What is expected -
An exact copy, beginning at the line containing "PDNNN (437, 558)" and ending at the final line of the records that follow, is the answer; it has no pictures and no other text.

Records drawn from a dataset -
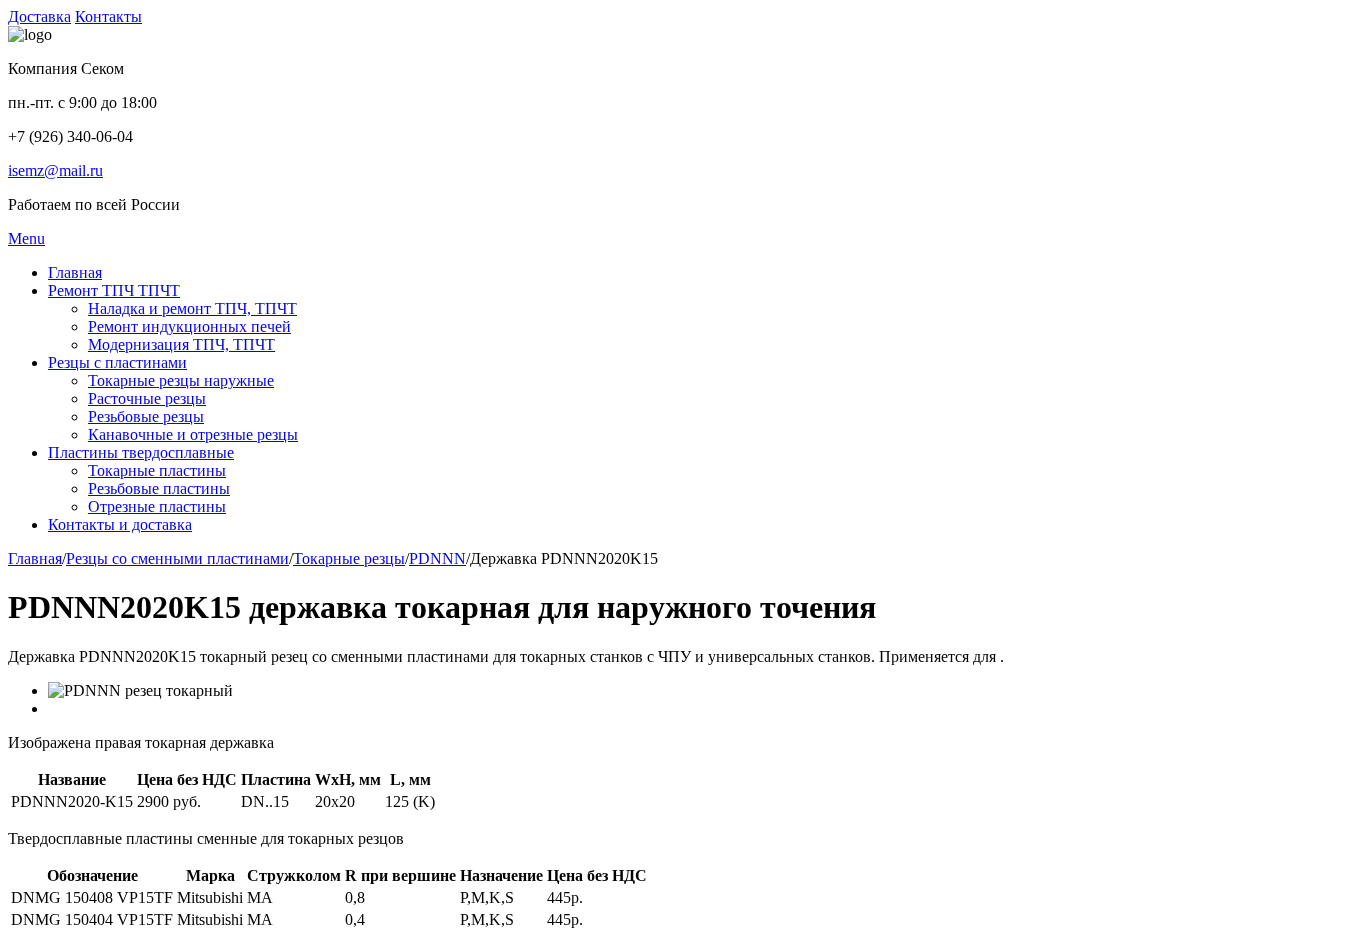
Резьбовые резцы (146, 416)
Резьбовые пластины (159, 488)
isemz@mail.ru (55, 170)
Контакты (108, 16)
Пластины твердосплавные (141, 452)
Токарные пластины (157, 470)
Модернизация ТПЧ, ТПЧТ (181, 344)
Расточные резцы (147, 398)
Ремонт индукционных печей (189, 326)
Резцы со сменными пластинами (177, 558)
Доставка (39, 16)
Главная (75, 272)
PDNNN (437, 558)
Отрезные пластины (157, 506)
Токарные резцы (349, 558)
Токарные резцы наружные (181, 380)
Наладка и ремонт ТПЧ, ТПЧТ (192, 308)
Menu (26, 238)
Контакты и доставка (120, 524)
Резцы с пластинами (117, 362)
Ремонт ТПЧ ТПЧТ (114, 290)
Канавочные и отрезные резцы (193, 434)
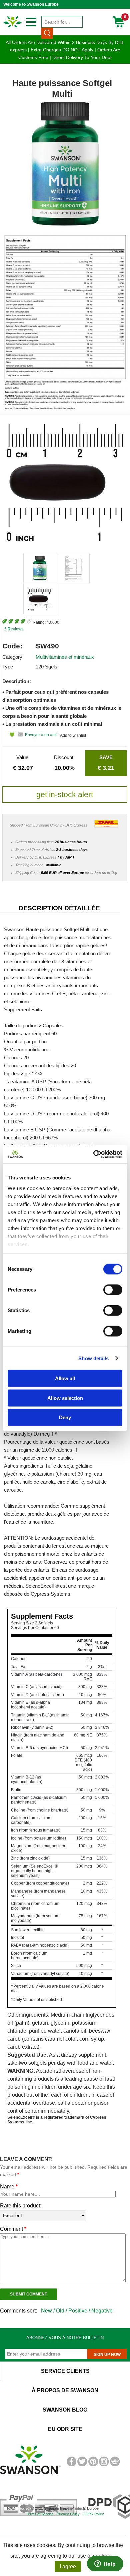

Output -
PDNNN (437, 558)
Отрезные пластины (157, 506)
Токарные резцы (349, 558)
Токарные резцы наружные (181, 380)
Наладка и ремонт ТПЧ, ТПЧТ (192, 308)
Menu (26, 238)
Контакты и доставка (120, 524)
Резцы с пластинами (117, 362)
Ремонт ТПЧ ТПЧТ (114, 290)
Канавочные и отрезные резцы (193, 434)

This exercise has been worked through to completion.